Photosynthesis converts light energy into chemical energy by fixing carbon dioxide into sugars. This process is not always perfectly efficient. A side reaction called photorespiration occurs when the photosynthetic machinery makes a mistake, leading to a substantial loss of fixed carbon and energy. This multi-organelle system is designed to salvage the unusable two-carbon compound that results from this error. The plant must recover this lost carbon to prevent toxicity and maintain the flow of the main carbon-fixing cycle.
The Organelle Handling Phosphoglycolate
The organelle primarily responsible for the initial recycling of the lost carbon is the peroxisome, a small membrane-bound compartment. The error in photosynthesis first produces 2-phosphoglycolate inside the chloroplast, which is converted to glycolate and transported out. This glycolate then diffuses into the peroxisome, the central hub for the carbon salvage operation. Inside, glycolate is oxidized to glyoxylate by glycolate oxidase, a reaction that consumes oxygen and generates hydrogen peroxide. The hydrogen peroxide is immediately neutralized by the peroxisomal enzyme catalase, and the resulting glyoxylate is converted into the amino acid glycine through transamination.
Why Plants Initiate Photorespiration
Photorespiration begins due to an inherent flaw in the enzyme Ribulose-1,5-bisphosphate carboxylase/oxygenase, known as RuBisCO. RuBisCO is the gateway to the Calvin cycle, fixing atmospheric carbon dioxide onto the five-carbon sugar ribulose-1,5-bisphosphate (RuBP). The “oxygenase” part of its name indicates its dual nature: it can also bind to oxygen.
When RuBisCO binds carbon dioxide, it yields two molecules of 3-phosphoglycerate (3-PGA). When it binds oxygen, it performs the oxygenation reaction, resulting in one molecule of 3-PGA and one molecule of the two-carbon compound, 2-phosphoglycolate. This wasteful side reaction is favored under specific environmental conditions.
High temperatures and low concentrations of carbon dioxide relative to oxygen increase the likelihood of RuBisCO choosing oxygen as its substrate. As temperatures rise, the solubility of carbon dioxide decreases more rapidly than oxygen, lowering the CO2 to O2 ratio near the enzyme. Furthermore, when plants close their stomata to conserve water in hot, dry conditions, internal CO2 concentration drops while oxygen builds up, directly promoting the oxygenation reaction.
Tracking Carbon Through the Salvage Cycle
The complete carbon salvage pathway involves a coordinated effort across three organelles: the chloroplast, the peroxisome, and the mitochondrion. The process begins in the chloroplast when 2-phosphoglycolate is converted to glycolate, which moves into the peroxisome and is transformed into the amino acid glycine.

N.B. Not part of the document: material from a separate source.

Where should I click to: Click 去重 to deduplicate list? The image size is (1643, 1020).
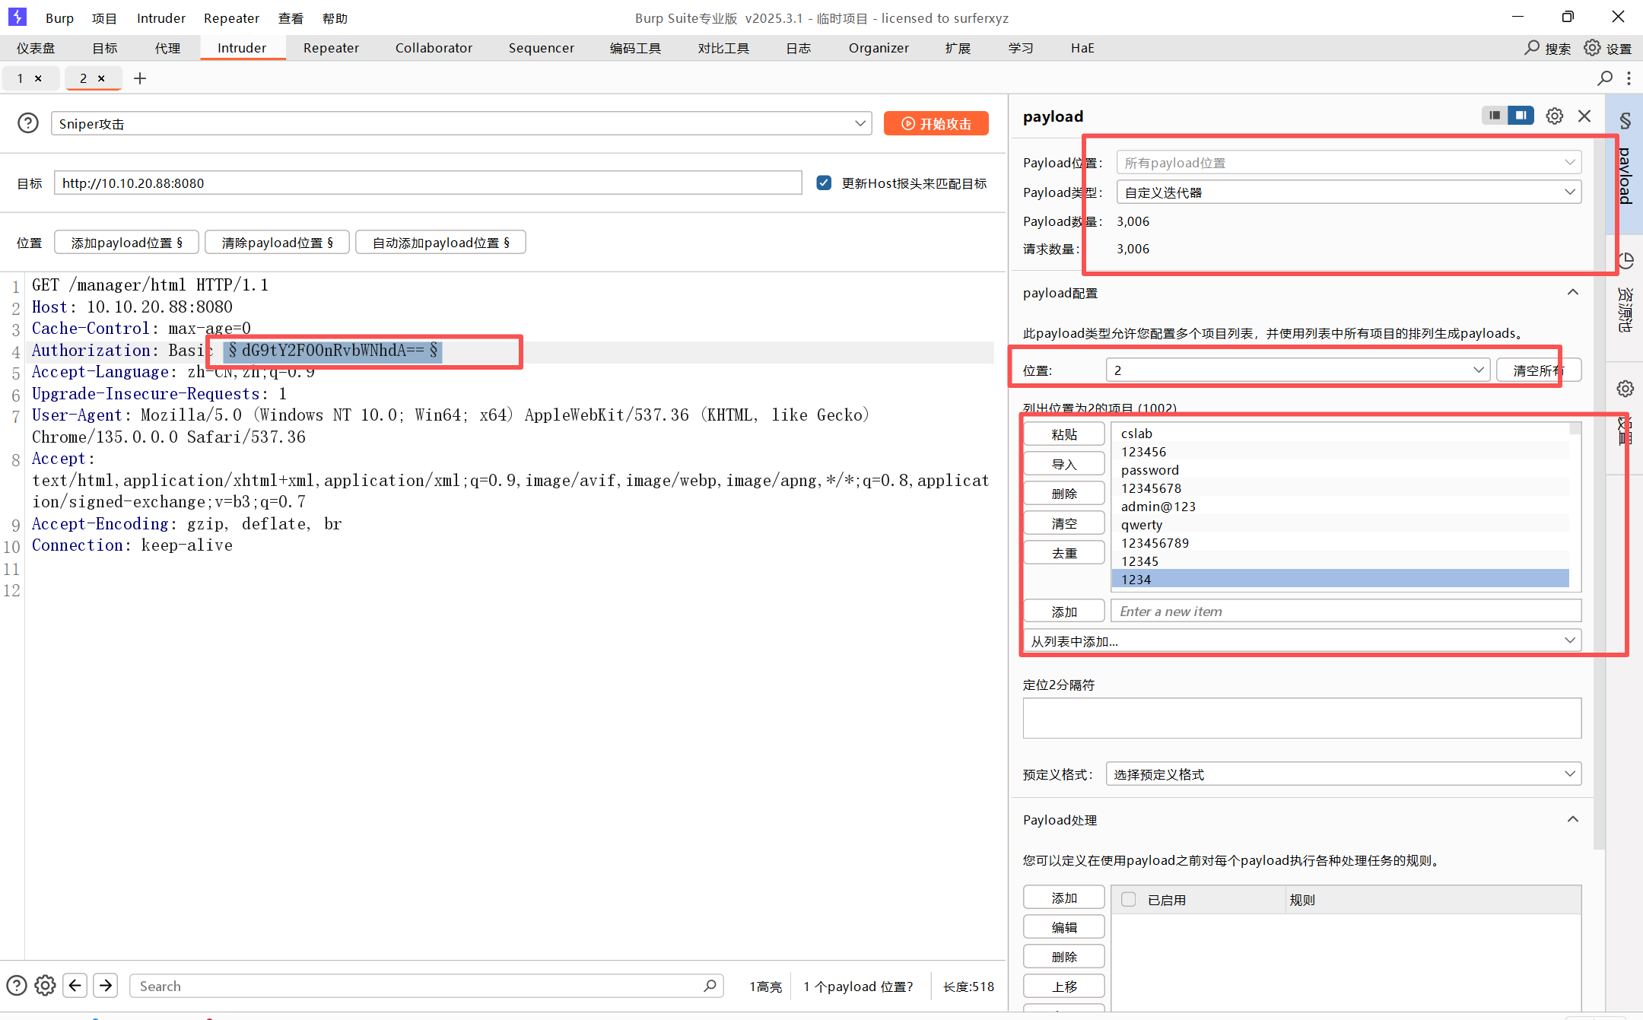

Two molecules of glycine then travel from the peroxisome to the mitochondrion, where the most metabolically costly step occurs. Within the mitochondrion, the two glycines are converted into a single molecule of the three-carbon amino acid serine, releasing one molecule of carbon dioxide and one molecule of ammonia. This release of already-fixed carbon is the source of photorespiration’s inefficiency.

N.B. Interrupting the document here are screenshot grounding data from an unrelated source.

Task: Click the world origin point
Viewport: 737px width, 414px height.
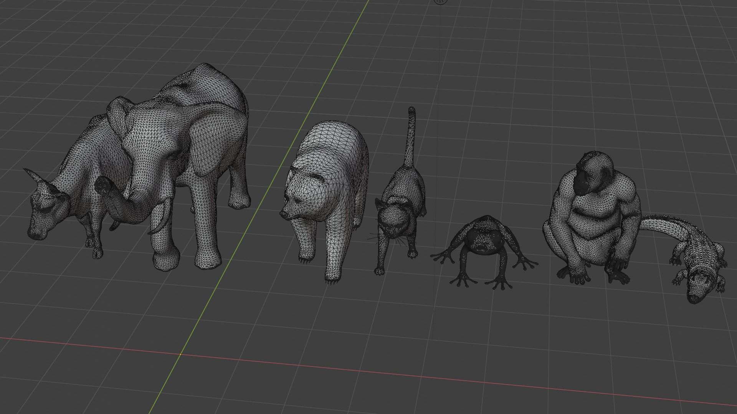Action: 180,354
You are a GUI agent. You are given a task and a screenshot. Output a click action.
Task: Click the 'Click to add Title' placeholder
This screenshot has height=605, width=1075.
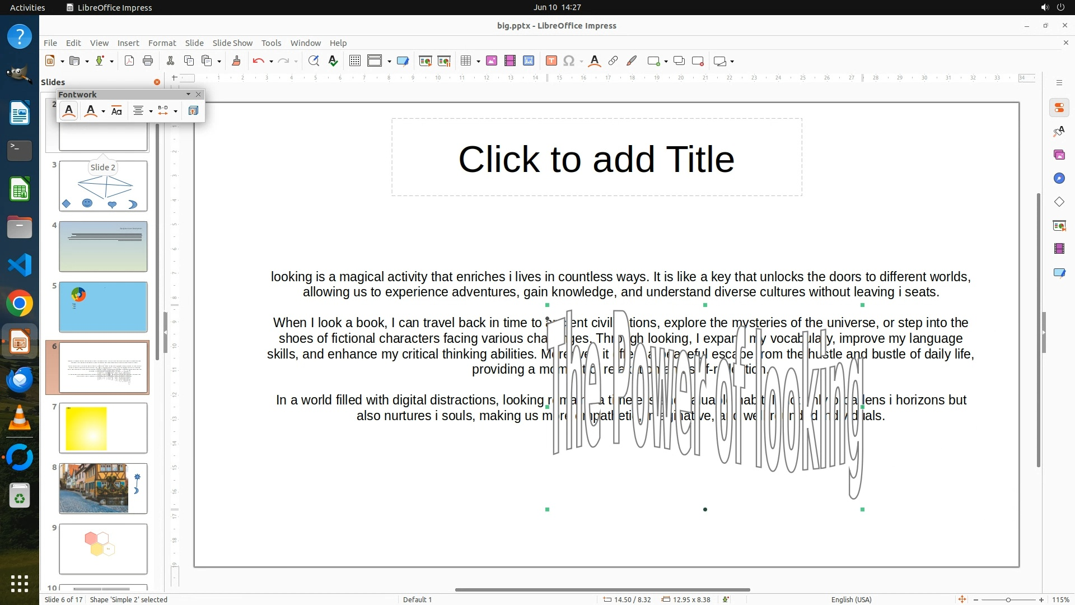click(x=596, y=159)
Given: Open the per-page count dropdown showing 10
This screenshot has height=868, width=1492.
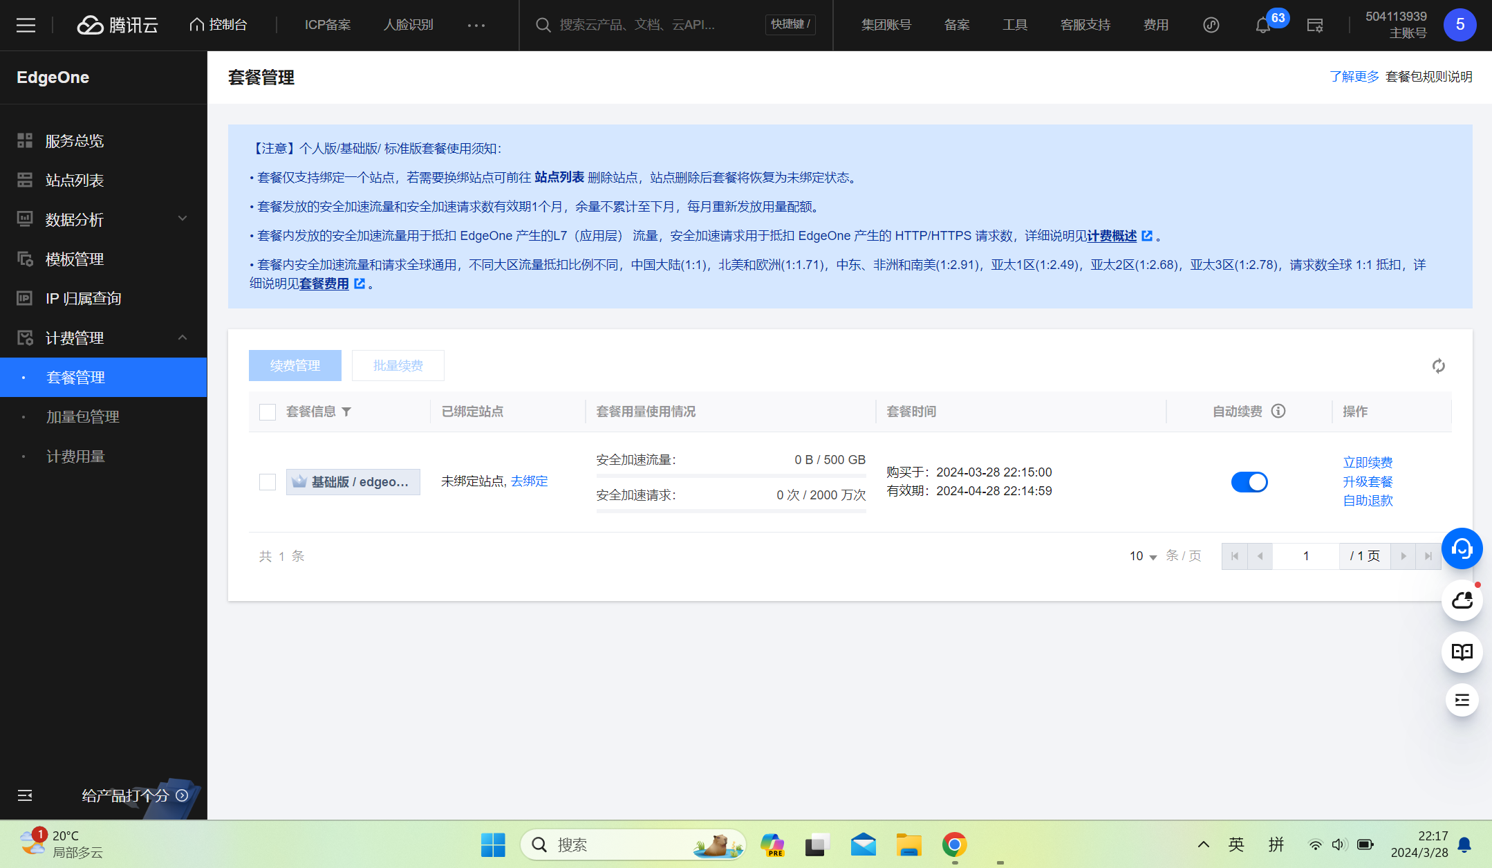Looking at the screenshot, I should [x=1140, y=555].
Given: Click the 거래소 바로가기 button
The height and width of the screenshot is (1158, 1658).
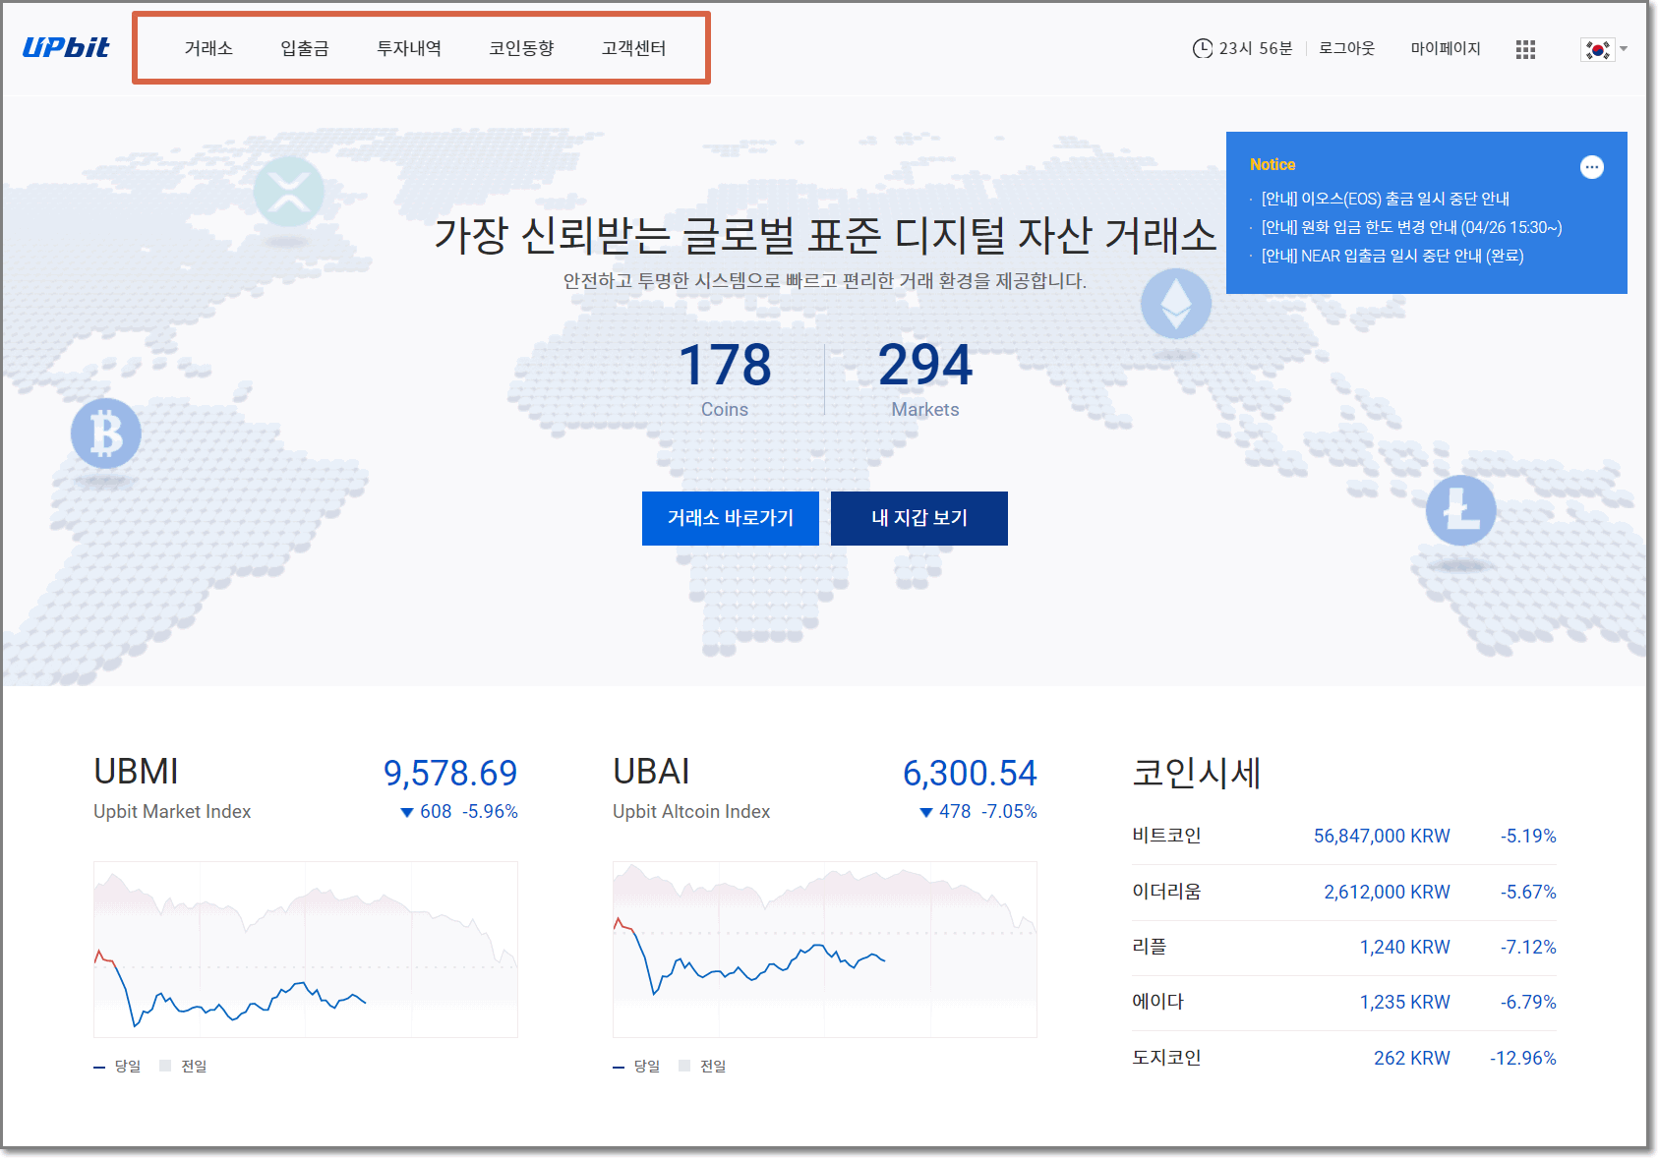Looking at the screenshot, I should click(730, 518).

The serine molecule then moves back to the peroxisome, where it is converted into glycerate. This glycerate travels back to the chloroplast. Once inside, the glycerate is phosphorylated, requiring ATP, to form 3-phosphoglycerate. This compound is a standard intermediate of the Calvin cycle, allowing the salvaged carbon to re-enter the main photosynthetic pathway and regenerate RuBP, effectively recovering 75% of the carbon.
The High Price of Photorespiration
Although the salvage cycle reclaims most lost carbon, photorespiration imposes a metabolic burden on the plant cell. The process consumes previously fixed carbon by releasing carbon dioxide in the mitochondrion, decreasing the net rate of carbon fixation. Furthermore, the numerous conversions across the three organelles require energy and reducing power.
Each time the cycle runs, the plant expends ATP and NADPH to drive enzymatic reactions and transport molecules. The ammonia released in the mitochondrion is also toxic and must be immediately detoxified and re-assimilated, which demands additional ATP and NADPH.
To cope with this inefficiency, some plants have evolved specialized mechanisms, such as C4 and Crassulacean Acid Metabolism (CAM) photosynthesis. These adaptations concentrate carbon dioxide around the RuBisCO enzyme, minimizing contact with oxygen and allowing them to bypass photorespiration almost entirely.